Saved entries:

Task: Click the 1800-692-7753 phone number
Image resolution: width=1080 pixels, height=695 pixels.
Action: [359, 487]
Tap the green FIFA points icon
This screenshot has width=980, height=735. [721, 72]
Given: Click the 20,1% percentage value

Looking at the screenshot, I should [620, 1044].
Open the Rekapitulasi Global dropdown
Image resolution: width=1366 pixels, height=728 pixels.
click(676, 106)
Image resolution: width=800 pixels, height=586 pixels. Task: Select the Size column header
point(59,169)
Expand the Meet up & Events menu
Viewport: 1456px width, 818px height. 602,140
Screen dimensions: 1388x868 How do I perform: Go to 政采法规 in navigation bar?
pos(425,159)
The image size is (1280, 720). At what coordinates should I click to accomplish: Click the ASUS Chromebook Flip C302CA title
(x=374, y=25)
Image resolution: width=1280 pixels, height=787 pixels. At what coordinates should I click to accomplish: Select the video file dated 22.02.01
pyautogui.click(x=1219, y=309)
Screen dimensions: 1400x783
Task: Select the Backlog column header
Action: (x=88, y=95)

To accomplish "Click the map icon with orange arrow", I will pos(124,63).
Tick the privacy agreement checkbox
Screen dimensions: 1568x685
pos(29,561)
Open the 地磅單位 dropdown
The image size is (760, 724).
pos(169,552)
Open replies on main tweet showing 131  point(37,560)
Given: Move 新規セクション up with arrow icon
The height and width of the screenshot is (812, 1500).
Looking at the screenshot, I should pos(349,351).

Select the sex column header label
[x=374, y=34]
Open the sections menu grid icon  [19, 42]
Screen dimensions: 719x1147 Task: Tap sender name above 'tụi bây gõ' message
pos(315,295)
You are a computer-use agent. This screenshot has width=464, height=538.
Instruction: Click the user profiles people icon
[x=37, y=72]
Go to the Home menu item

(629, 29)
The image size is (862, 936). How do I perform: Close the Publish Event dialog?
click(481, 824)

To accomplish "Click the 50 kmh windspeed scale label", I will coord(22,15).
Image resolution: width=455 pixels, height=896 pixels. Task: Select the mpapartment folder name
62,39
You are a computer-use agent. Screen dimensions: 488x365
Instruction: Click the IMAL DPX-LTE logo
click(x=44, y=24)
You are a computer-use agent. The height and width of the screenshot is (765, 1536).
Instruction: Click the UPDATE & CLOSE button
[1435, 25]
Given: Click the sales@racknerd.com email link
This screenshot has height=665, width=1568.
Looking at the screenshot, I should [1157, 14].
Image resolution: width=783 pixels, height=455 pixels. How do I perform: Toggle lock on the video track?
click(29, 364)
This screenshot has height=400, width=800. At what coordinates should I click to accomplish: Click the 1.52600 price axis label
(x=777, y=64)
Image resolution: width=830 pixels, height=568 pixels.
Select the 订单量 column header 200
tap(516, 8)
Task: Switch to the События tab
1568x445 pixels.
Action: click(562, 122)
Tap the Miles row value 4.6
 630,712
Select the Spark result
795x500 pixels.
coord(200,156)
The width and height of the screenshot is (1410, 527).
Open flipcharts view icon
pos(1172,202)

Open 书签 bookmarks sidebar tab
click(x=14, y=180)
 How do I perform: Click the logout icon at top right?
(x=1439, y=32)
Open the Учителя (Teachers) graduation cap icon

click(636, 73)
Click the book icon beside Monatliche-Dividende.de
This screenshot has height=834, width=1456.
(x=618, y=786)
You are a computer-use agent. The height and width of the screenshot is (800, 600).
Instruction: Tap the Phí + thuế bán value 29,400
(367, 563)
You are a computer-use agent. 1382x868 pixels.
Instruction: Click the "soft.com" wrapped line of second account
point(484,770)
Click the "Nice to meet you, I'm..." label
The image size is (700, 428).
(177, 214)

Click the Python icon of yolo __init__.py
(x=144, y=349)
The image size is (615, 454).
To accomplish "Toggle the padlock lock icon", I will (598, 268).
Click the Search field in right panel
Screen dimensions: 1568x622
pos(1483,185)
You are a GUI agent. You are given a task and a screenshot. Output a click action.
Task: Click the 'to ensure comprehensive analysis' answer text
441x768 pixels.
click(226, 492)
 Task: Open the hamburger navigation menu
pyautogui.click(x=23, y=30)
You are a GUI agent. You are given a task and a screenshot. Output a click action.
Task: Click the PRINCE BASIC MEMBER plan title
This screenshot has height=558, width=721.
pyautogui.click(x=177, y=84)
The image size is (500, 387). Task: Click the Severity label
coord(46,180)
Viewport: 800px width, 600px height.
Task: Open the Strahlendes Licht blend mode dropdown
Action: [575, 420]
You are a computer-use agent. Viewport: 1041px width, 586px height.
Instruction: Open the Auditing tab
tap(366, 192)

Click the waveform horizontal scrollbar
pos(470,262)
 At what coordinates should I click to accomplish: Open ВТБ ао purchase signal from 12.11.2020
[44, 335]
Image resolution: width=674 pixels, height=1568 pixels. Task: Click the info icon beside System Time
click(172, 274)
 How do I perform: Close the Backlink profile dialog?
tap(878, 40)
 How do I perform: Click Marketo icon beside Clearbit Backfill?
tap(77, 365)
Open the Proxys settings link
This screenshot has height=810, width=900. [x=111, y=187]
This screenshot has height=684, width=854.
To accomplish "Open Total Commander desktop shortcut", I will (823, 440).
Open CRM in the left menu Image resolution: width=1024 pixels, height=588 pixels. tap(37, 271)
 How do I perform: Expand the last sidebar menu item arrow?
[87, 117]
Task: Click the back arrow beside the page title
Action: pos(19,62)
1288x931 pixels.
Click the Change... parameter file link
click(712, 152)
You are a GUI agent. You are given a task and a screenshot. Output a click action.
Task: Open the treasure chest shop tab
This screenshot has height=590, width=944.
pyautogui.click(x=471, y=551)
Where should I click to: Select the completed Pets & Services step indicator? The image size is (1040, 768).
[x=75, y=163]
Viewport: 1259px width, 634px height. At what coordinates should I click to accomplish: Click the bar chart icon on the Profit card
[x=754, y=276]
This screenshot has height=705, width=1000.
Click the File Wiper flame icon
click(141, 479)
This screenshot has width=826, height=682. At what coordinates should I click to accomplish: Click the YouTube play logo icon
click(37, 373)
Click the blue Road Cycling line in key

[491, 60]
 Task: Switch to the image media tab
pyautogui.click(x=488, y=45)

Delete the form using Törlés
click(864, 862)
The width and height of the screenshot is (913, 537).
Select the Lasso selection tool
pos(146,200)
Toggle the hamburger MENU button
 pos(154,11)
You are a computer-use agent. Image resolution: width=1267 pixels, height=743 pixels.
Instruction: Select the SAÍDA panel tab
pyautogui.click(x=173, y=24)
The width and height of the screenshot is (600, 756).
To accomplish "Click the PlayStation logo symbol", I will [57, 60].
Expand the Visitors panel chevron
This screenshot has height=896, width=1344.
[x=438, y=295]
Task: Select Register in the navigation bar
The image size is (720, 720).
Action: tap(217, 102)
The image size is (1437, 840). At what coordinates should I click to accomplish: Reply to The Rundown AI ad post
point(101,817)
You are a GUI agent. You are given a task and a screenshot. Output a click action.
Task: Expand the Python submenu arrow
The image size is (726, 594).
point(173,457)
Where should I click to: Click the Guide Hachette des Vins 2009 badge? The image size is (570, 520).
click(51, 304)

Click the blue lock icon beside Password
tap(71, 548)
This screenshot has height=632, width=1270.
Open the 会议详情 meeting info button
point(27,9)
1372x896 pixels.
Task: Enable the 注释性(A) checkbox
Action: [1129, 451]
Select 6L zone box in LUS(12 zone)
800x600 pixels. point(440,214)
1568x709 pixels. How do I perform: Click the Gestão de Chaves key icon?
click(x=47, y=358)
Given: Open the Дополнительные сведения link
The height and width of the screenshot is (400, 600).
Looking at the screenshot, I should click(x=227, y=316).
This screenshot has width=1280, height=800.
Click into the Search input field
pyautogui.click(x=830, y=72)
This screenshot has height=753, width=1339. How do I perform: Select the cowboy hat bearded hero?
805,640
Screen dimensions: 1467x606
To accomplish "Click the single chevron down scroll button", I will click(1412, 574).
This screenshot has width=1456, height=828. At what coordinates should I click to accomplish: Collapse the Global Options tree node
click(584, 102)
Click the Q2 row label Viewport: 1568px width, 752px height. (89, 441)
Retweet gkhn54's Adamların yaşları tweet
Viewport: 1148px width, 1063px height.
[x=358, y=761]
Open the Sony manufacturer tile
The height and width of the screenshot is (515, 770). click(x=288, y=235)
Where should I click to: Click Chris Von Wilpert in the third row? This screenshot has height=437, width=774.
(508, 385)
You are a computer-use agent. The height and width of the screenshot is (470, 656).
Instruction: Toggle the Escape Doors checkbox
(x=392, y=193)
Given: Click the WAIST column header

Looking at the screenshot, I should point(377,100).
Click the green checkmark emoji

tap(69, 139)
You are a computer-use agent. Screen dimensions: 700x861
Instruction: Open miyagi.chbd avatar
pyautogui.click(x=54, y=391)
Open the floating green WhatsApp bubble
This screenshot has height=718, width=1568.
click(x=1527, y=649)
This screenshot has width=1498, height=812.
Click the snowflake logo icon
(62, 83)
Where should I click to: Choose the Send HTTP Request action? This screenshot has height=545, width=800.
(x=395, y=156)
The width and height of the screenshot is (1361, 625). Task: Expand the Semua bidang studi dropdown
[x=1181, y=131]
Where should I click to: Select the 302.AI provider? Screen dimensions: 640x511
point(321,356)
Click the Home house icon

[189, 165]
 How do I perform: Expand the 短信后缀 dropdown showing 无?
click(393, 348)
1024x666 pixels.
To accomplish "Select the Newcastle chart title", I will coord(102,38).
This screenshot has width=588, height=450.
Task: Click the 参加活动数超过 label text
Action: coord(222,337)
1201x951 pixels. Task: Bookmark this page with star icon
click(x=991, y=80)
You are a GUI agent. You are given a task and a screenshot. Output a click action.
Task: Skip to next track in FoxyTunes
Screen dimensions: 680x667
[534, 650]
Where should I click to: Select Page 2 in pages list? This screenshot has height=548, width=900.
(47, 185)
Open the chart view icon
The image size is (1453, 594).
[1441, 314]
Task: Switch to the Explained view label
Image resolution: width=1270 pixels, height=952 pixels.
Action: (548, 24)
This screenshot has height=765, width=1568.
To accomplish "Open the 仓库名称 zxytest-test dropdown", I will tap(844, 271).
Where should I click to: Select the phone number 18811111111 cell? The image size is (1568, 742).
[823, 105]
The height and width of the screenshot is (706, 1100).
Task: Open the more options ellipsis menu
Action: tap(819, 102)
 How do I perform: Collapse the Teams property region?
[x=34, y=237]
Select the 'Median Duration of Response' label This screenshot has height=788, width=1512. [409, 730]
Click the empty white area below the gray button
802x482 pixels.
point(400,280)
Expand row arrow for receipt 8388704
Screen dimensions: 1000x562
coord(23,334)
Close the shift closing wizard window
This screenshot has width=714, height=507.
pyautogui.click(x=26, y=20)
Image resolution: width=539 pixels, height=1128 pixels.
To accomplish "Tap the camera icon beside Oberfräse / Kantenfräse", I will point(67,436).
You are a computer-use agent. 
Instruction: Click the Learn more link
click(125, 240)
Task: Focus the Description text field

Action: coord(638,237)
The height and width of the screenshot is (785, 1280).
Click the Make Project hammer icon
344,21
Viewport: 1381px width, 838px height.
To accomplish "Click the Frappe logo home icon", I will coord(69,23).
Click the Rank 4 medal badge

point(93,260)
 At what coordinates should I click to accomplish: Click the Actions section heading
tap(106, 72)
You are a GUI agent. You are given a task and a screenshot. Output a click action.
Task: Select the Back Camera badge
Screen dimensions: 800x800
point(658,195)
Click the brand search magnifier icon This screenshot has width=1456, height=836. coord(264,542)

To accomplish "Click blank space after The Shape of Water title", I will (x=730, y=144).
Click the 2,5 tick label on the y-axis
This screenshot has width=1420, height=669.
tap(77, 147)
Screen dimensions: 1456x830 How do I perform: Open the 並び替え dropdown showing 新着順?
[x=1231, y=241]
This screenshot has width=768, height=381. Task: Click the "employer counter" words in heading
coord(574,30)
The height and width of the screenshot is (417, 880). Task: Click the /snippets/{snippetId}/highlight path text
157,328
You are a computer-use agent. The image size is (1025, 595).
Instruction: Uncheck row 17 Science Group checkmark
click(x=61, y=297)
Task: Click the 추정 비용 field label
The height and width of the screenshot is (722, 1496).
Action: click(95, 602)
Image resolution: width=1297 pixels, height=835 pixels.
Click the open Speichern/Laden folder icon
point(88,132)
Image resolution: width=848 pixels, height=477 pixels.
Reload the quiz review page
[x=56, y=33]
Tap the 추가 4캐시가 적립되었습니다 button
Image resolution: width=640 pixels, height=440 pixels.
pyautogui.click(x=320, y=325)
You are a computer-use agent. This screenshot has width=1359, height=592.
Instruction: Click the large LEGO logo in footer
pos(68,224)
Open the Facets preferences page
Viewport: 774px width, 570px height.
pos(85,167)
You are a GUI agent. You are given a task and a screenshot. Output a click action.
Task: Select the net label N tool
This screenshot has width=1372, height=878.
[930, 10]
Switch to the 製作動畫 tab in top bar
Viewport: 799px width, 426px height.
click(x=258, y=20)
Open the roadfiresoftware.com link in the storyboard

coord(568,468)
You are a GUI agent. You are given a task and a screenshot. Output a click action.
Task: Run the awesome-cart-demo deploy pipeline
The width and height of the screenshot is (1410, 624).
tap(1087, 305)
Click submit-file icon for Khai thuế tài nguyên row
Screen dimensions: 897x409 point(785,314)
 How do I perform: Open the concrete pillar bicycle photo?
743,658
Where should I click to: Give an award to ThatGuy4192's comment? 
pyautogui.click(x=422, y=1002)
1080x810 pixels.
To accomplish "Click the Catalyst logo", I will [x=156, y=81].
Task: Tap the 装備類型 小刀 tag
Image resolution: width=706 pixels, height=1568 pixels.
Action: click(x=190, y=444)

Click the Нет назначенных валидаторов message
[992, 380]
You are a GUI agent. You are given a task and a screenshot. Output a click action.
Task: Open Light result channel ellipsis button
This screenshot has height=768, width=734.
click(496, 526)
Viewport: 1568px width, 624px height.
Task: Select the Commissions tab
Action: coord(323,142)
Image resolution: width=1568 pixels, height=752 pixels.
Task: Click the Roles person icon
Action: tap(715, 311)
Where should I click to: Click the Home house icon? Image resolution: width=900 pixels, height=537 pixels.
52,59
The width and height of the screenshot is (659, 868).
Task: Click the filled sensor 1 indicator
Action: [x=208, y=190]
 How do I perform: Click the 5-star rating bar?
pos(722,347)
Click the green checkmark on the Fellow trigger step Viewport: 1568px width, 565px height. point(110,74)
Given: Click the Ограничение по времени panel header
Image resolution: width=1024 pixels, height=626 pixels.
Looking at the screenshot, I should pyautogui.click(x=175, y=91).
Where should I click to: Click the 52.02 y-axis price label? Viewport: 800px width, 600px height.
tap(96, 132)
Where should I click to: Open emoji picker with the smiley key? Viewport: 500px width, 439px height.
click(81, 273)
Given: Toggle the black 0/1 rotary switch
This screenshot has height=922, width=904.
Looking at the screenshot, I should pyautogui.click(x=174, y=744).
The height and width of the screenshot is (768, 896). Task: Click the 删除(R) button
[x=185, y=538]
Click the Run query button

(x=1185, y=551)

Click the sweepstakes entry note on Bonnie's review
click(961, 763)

Task to complete = Once the line with "Where should I click to: Click Chris" is found in the records above, print exactly that line and every line after it through the line with "1024x666 pixels.".

Result of the exercise =
Where should I click to: Click Chris Von Wilpert in the third row? This screenshot has height=437, width=774.
(508, 385)
You are a computer-use agent. The height and width of the screenshot is (470, 656).
Instruction: Toggle the Escape Doors checkbox
(x=392, y=193)
Given: Click the WAIST column header

Looking at the screenshot, I should point(377,100).
Click the green checkmark emoji

tap(69, 139)
You are a computer-use agent. Screen dimensions: 700x861
Instruction: Open miyagi.chbd avatar
pyautogui.click(x=54, y=391)
Open the floating green WhatsApp bubble
This screenshot has height=718, width=1568.
click(x=1527, y=649)
This screenshot has width=1498, height=812.
Click the snowflake logo icon
(62, 83)
Where should I click to: Choose the Send HTTP Request action? This screenshot has height=545, width=800.
(x=395, y=156)
The width and height of the screenshot is (1361, 625). Task: Expand the Semua bidang studi dropdown
[x=1181, y=131]
Where should I click to: Select the 302.AI provider? Screen dimensions: 640x511
point(321,356)
Click the Home house icon

[189, 165]
 How do I perform: Expand the 短信后缀 dropdown showing 无?
click(393, 348)
1024x666 pixels.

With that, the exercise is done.